The Titanic was a British ocean liner that sank in 1912 on its very first voyage after striking an iceberg, killing about 1,500 people. The disaster shocked the world and became one of the most famous and studied tragedies in history.
The Titanic was the largest and most luxurious ship of its day, a marvel of engineering and a symbol of the age's confidence in technology. With its grand staircases, fine dining, and modern safety features, it was widely believed to be practically unsinkable, an assumption that would prove tragically misplaced.
On 10 April 1912 the Titanic set out from Southampton, England, bound for New York, carrying more than 2,200 passengers and crew. They ranged from wealthy elite travellers in opulent first class cabins to poor emigrants in steerage, seeking a new life in America, all sharing in the excitement of the maiden voyage.
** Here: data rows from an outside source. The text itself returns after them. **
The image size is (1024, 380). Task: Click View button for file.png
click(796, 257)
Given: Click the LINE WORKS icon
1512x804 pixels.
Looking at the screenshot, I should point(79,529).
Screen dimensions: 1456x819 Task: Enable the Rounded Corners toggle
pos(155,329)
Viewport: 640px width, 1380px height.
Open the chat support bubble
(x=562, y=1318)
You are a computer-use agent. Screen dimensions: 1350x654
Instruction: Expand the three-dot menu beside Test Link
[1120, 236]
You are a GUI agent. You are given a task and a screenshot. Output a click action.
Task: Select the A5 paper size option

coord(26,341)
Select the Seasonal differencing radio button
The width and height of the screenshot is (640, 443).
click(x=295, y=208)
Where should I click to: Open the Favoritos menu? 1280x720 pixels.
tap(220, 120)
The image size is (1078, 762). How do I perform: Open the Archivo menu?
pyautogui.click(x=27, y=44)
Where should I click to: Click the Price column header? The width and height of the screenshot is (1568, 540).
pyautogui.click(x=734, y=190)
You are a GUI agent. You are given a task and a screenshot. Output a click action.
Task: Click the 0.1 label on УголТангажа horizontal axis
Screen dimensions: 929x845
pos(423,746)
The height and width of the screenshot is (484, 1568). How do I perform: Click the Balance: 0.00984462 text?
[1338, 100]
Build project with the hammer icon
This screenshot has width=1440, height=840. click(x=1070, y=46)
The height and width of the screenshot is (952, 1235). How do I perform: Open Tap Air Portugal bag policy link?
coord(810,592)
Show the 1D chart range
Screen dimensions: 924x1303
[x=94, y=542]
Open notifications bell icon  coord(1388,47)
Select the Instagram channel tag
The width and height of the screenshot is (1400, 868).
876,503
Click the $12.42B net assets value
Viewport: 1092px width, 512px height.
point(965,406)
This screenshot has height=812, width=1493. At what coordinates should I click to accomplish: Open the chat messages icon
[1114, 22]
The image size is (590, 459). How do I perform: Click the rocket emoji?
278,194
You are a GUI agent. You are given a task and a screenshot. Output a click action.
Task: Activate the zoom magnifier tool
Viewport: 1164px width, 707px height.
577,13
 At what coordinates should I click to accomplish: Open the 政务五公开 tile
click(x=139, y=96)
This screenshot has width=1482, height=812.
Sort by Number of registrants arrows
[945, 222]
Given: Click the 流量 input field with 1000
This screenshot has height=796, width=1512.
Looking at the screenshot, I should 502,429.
Late on the night of 14 April, in calm, frigid waters, the Titanic struck an iceberg, which tore a series of gashes in its hull below the waterline. Water flooded into the ship's compartments, and despite its supposedly advanced design, the great liner began, slowly and inexorably, to sink.
The disaster was made far deadlier by a fatal shortage of lifeboats; there were nowhere near enough for everyone aboard. As the ship sank over the course of less than three hours, hundreds were left with no place in a boat, and many who ended up in the icy water perished within minutes.

In the chaos of the sinking, stories emerged of courage and order amid terror, of the band said to have played on as the ship went down, and of the rule that women and children should go first to the boats. About 700 people survived, plucked from the lifeboats by a ship that arrived too late to save the rest.
The Titanic disaster led to major reforms in maritime safety. New rules required ships to carry enough lifeboats for everyone aboard, to maintain a round the clock radio watch, and to follow safer practices in icy waters, changes that have saved countless lives in the years since.
For more than seven decades the wreck lay lost in the deep, until it was discovered in 1985, broken in two on the ocean floor more than three kilometres down. The haunting images of the rusting hulk brought the tragedy vividly back to life and allowed scientists to study the disaster anew.
More than a century later, the Titanic endures in books, films, exhibitions, and the public imagination as a powerful story of human ambition, class, courage, and tragedy. It stands as a lasting reminder of the limits of technology and of the human cost when confidence outruns caution.